EXERCISE:
Write out the lines from the line containing "The width and height of the screenshot is (998, 542)." through the end of the records, both ends included, exactly as they appear.

Item-finding records:

+++++

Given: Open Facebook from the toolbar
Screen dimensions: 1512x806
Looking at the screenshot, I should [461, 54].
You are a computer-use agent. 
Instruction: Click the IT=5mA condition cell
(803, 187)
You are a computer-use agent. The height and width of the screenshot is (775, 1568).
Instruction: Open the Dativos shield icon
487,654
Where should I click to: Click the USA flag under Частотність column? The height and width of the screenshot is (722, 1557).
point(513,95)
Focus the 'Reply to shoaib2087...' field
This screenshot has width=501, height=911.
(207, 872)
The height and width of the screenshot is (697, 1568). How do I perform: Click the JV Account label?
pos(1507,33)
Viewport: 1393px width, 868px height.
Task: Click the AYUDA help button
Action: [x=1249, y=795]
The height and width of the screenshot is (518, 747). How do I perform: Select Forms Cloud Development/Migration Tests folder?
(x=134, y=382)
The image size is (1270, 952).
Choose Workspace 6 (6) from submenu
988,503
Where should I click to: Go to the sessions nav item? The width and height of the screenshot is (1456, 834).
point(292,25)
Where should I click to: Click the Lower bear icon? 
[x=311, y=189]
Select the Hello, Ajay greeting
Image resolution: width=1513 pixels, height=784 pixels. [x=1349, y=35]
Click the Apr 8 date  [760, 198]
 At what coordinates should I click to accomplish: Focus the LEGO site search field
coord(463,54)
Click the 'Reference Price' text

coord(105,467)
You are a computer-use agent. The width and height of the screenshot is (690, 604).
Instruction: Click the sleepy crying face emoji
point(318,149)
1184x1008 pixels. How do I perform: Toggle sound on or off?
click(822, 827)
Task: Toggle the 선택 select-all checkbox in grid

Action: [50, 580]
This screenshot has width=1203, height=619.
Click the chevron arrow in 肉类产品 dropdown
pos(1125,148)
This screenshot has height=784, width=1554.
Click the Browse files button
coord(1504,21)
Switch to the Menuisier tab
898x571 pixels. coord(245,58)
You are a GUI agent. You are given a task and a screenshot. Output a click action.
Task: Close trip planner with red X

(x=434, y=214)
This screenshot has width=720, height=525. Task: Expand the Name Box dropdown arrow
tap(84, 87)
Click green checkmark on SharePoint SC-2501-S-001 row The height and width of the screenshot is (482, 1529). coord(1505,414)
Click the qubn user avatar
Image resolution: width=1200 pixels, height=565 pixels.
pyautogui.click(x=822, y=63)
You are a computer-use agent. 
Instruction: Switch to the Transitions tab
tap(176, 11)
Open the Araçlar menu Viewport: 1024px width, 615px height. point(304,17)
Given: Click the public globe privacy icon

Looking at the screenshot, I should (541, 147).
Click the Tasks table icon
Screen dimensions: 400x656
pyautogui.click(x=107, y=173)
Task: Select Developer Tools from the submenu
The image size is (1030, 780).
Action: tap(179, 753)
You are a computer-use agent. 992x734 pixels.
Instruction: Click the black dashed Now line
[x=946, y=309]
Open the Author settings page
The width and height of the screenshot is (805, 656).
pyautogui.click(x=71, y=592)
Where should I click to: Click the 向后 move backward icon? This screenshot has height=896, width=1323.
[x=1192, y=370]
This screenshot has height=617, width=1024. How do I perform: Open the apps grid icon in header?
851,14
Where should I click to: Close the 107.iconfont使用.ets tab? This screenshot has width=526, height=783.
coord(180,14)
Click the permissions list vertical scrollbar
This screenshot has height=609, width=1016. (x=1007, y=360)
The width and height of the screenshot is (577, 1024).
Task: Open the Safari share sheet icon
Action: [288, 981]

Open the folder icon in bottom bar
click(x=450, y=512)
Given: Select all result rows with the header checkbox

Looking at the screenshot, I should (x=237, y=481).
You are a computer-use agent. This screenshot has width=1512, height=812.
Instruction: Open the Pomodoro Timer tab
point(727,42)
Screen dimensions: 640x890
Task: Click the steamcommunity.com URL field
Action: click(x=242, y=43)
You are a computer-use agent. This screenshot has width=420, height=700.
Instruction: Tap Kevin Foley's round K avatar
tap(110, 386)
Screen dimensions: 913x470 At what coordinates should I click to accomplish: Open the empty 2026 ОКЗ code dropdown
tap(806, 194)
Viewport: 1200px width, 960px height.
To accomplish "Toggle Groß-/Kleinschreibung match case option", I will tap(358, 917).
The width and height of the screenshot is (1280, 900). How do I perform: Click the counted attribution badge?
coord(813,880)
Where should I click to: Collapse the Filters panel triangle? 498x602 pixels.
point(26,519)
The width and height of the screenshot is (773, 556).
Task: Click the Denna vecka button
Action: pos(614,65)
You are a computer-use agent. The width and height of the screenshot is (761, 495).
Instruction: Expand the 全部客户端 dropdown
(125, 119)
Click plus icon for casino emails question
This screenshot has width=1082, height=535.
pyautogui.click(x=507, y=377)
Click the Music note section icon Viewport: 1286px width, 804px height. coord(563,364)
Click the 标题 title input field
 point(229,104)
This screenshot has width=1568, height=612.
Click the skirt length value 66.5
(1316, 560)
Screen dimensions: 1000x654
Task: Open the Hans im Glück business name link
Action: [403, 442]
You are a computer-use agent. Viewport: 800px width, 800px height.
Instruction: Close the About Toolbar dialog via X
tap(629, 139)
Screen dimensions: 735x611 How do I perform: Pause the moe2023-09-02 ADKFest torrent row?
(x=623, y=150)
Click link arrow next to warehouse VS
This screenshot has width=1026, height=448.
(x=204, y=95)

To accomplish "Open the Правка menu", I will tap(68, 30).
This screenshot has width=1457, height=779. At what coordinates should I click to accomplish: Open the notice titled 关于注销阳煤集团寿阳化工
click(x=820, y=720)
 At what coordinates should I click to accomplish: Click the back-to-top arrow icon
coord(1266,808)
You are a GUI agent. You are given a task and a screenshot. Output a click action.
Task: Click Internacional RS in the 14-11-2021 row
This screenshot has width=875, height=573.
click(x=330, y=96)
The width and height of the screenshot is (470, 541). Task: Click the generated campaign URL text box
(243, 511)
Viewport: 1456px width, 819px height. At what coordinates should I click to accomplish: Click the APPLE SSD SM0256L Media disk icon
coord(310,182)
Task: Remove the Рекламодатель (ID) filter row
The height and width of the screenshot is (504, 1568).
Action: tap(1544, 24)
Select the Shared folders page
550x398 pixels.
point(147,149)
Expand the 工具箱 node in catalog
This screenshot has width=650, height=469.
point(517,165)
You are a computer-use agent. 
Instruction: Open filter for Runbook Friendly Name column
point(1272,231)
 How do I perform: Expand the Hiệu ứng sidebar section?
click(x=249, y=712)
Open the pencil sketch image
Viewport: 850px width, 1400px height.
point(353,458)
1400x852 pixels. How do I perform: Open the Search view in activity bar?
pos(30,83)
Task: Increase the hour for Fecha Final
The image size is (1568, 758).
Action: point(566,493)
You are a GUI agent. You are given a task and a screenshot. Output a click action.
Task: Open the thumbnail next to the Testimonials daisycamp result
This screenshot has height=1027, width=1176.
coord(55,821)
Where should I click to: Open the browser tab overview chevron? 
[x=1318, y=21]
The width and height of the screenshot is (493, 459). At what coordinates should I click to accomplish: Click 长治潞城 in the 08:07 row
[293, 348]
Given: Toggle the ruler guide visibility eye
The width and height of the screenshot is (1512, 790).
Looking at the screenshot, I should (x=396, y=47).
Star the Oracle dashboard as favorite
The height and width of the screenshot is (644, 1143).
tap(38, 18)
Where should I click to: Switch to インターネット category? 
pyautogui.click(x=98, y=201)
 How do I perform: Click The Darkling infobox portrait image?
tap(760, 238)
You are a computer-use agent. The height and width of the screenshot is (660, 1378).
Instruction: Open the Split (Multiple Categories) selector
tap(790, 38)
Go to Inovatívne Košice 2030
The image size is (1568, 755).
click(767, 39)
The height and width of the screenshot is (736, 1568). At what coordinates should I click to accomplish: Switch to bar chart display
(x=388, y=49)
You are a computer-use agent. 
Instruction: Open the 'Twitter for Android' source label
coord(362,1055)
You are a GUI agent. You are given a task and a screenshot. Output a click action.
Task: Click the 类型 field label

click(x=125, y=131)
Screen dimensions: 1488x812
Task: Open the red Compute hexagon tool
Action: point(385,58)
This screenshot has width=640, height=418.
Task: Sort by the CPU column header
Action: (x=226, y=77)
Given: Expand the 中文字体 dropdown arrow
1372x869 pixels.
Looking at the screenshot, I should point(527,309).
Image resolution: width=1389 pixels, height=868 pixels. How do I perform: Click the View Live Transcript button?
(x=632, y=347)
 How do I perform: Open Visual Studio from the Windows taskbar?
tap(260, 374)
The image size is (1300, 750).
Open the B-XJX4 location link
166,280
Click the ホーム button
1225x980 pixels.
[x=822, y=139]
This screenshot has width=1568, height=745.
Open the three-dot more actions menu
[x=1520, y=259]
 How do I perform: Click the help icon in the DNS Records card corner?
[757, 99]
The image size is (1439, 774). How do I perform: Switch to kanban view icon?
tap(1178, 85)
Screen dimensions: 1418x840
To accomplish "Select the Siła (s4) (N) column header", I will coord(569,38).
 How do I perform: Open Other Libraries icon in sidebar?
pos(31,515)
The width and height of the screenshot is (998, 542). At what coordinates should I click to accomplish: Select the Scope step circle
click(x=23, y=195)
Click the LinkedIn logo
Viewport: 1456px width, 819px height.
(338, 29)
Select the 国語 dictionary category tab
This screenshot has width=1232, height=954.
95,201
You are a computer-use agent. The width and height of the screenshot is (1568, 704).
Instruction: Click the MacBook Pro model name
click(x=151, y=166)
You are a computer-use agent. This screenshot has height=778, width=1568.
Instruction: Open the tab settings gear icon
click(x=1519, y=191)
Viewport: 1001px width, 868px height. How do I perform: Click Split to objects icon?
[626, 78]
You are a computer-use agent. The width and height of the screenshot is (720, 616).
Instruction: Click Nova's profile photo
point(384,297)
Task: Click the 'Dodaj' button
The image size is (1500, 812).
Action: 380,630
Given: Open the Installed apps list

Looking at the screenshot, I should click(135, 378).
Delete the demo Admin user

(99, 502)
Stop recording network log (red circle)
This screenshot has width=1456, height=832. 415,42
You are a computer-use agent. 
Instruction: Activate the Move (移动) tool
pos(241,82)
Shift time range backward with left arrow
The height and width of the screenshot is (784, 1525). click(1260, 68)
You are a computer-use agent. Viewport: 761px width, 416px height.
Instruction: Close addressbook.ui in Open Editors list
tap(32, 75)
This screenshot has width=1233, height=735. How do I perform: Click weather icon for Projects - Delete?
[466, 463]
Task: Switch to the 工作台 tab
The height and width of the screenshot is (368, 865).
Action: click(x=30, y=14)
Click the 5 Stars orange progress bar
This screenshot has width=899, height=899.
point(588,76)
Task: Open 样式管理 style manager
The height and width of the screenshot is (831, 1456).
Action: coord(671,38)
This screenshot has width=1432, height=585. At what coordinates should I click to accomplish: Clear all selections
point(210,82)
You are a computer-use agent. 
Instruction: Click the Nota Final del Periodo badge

+++++

TASK ANSWER:
The width and height of the screenshot is (998, 542). At what coordinates should I click to accomplish: Select the Scope step circle
click(x=23, y=195)
Click the LinkedIn logo
Viewport: 1456px width, 819px height.
(338, 29)
Select the 国語 dictionary category tab
This screenshot has width=1232, height=954.
95,201
You are a computer-use agent. The width and height of the screenshot is (1568, 704).
Instruction: Click the MacBook Pro model name
click(x=151, y=166)
You are a computer-use agent. This screenshot has height=778, width=1568.
Instruction: Open the tab settings gear icon
click(x=1519, y=191)
Viewport: 1001px width, 868px height. How do I perform: Click Split to objects icon?
[626, 78]
You are a computer-use agent. The width and height of the screenshot is (720, 616).
Instruction: Click Nova's profile photo
point(384,297)
Task: Click the 'Dodaj' button
The image size is (1500, 812).
Action: 380,630
Given: Open the Installed apps list

Looking at the screenshot, I should click(135, 378).
Delete the demo Admin user

(99, 502)
Stop recording network log (red circle)
This screenshot has width=1456, height=832. 415,42
You are a computer-use agent. 
Instruction: Activate the Move (移动) tool
pos(241,82)
Shift time range backward with left arrow
The height and width of the screenshot is (784, 1525). click(1260, 68)
You are a computer-use agent. Viewport: 761px width, 416px height.
Instruction: Close addressbook.ui in Open Editors list
tap(32, 75)
This screenshot has width=1233, height=735. How do I perform: Click weather icon for Projects - Delete?
[466, 463]
Task: Switch to the 工作台 tab
The height and width of the screenshot is (368, 865).
Action: click(x=30, y=14)
Click the 5 Stars orange progress bar
This screenshot has width=899, height=899.
point(588,76)
Task: Open 样式管理 style manager
The height and width of the screenshot is (831, 1456).
Action: coord(671,38)
This screenshot has width=1432, height=585. At what coordinates should I click to accomplish: Clear all selections
point(210,82)
You are a computer-use agent. 
Instruction: Click the Nota Final del Periodo badge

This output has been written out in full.